## TASK DIRECTIONS
Copy out the material verbatim, from the line containing "Select the 教学目标 card heading" through the line containing "(x=134, y=193)", and nothing outside that stretch.

## SUPPLIED MATERIAL

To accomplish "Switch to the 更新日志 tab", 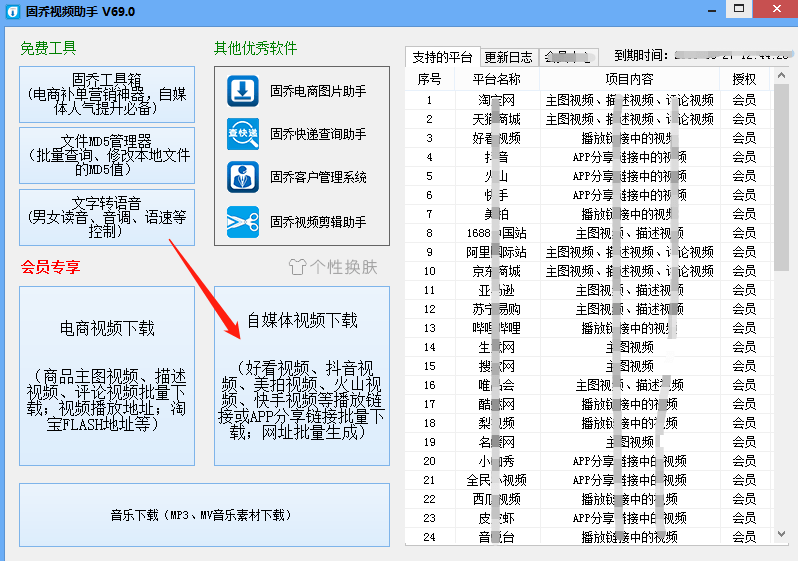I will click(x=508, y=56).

--

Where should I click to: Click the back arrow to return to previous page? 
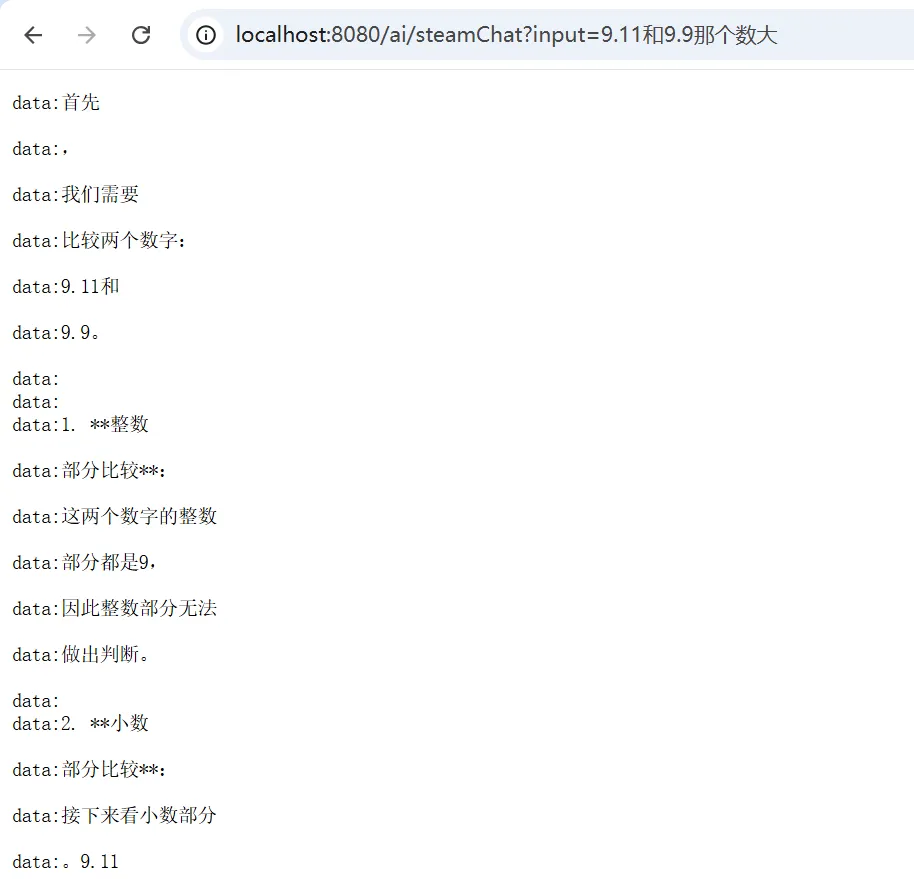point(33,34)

---

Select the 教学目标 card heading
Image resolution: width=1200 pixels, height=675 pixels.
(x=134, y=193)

## COMPLETED EXERCISE
Select the 教学目标 card heading
Image resolution: width=1200 pixels, height=675 pixels.
(x=134, y=193)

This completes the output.